=== PAGE EXCERPT ===

The abovementioned dialogue featured in the play “The Cripple of Inishmaan” serves as an example of involuntary, disciplined resistance.
Nevertheless, if these awkward behaviours and insignificant dialogues, at first sight, are the surge of instincts, the playwright is engaged in regulating each act of breach of order to the structured system of the dramatic text. Since the dramatic text has its own order and structure, the clash between instinctive reactions and dramatic logic surfaces vividly in the characters’ dialogues. To grasp the modern dramaturgy in McDonagh’s artistic work, it becomes possible for it to serve as one of the pivotal keys at this stage: Fundamentally, an attempt to bring structure to the instinctive, chaotic behaviours of drama, which form the basis of action and activity.
The second part: black humor as an expression of personal freedom
People constantly strive to express themselves and be understood. However, certain restrictions and boundaries cause mutations at human psychology and prompt individuals to explore alternative ways of self-expression. At such times, the individual strives to protect himself or herself, and this self-preservation is usually expressed in two ways: either by retreating inward or by openly challenging boundaries, rebelling against all written, conventions and codes. Individuality emerges in the form of their self-expression by defying societal norms and existing laws. The characters in Martin McDonagh’s plays endeavour to protect their personal liberties to the maximum extent and express this will through various methods: homicide, act of violence, insult is often initial reactions of the character in case of sensing a danger to their personal liberty. If the stated behaviours are directly reflected in actions, the verbal-communicative aspect of this mode of self-expression is manifested in black humor.

===

TASK LIST:
1) From the passage on McDonagh's drama, echo the portion starting at "Nevertheless, if these" and ending at "action and activity.", keeping every word as it appears.
2) Answer these questions using the passage on McDonagh's drama:
(a) Which play is named in the first sentence?
(b) What is the heading of the second part?
(c) In what two ways is self-preservation usually expressed?
3) Carry the passage on McDonagh's drama forward with the next part, starting after its final sentence.
The data that follows is separate from the passage on McDonagh's drama.

=== SUPPLIED MATERIAL ===

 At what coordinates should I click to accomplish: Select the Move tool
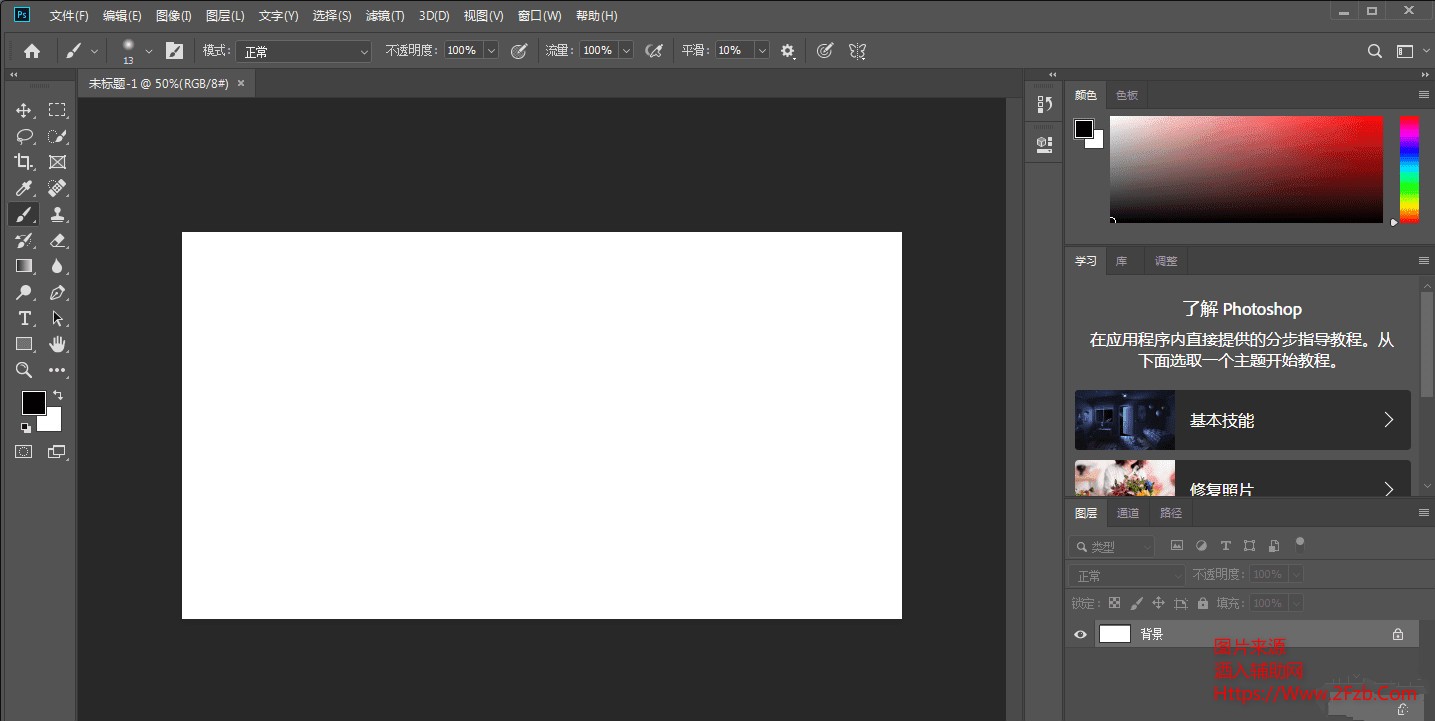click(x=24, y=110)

===
=== SUPPLIED MATERIAL ===

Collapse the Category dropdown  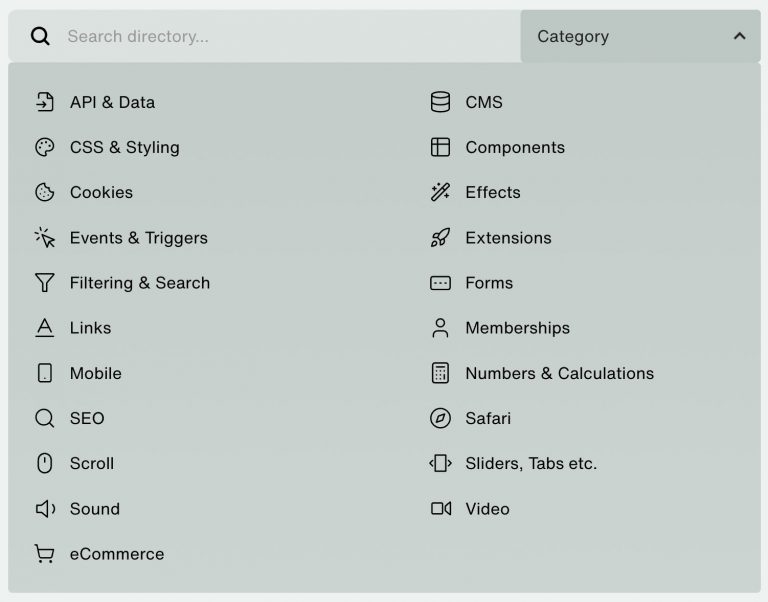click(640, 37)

===

TASK RESULTS:
1)
Nevertheless, if these awkward behaviours and insignificant dialogues, at first sight, are the surge of instincts, the playwright is engaged in regulating each act of breach of order to the structured system of the dramatic text. Since the dramatic text has its own order and structure, the clash between instinctive reactions and dramatic logic surfaces vividly in the characters’ dialogues. To grasp the modern dramaturgy in McDonagh’s artistic work, it becomes possible for it to serve as one of the pivotal keys at this stage: Fundamentally, an attempt to bring structure to the instinctive, chaotic behaviours of drama, which form the basis of action and activity.

2)
(a) "The Cripple of Inishmaan"
(b) Black humor as an expression of personal freedom
(c) By retreating inward or by openly challenging boundaries

3)
Although the term “black humor” can be found in different sources, it aligns historically with the emergence of the Surrealists’ manifestos in its principal usage. Andre Breton, the French writer, poet and the founder of surrealism adopted the expression “black humor” as a term. He compiled the famous “Anthology of Black Humor” based on texts in which he observed the early manifestations of this concept and stated that the history of black humor began specifically with the Anglo-Irish writer Jonathan Swift. The Irish-origin playwright Martin McDonagh’s recourse to black humor arose from the firmly established roots of black humor in Irish literature. The transformative effects of Civil War on human psychology and behaviour lead to the expression of inescapability through humor. Generally, the occurrence of laughter is closely tied to extreme impasse. From this perspective, the boundary between comedy and tragedy is remarkably delicate, and at times, imperceptible. The concept of black humor, which André Breton, the founder of Surrealism, aimed to introduce into critical discourse is not devoid of surrealist elements either. Since the situation at the core of black humor is inherently a taboo, it contains a surreal motif in ordinary perception. Doesn’t the presentation of “the unfunny as funny” signal the inherent surrealism at the heart of black humor? The pain and anguish that embodied in the word “black” manifest itself within the expression “black humor”. Apart its hint at the “underground” spirit of humor, also speaks to the identity of the humorist — one metaphorically clad in black, immersing in an inner mourning. Freud’s approach to humor asserts our thought (that humor is a quiet proclamation of one’s individuality) as well. Freud, linking the magnificence of laughter and wit to the triumph of the narcissistic “I”, posits the dominance the ego in laughter. In this regard, drawing a parallel between the EGO and the INDIVIDUAL, the essence of laughter unveils a motive to assert superiority over others. The expression of individual liberty through black humor originates from the conviction of the ego’s superiority and an intense passion to eliminate “any barriers” obstructing its path.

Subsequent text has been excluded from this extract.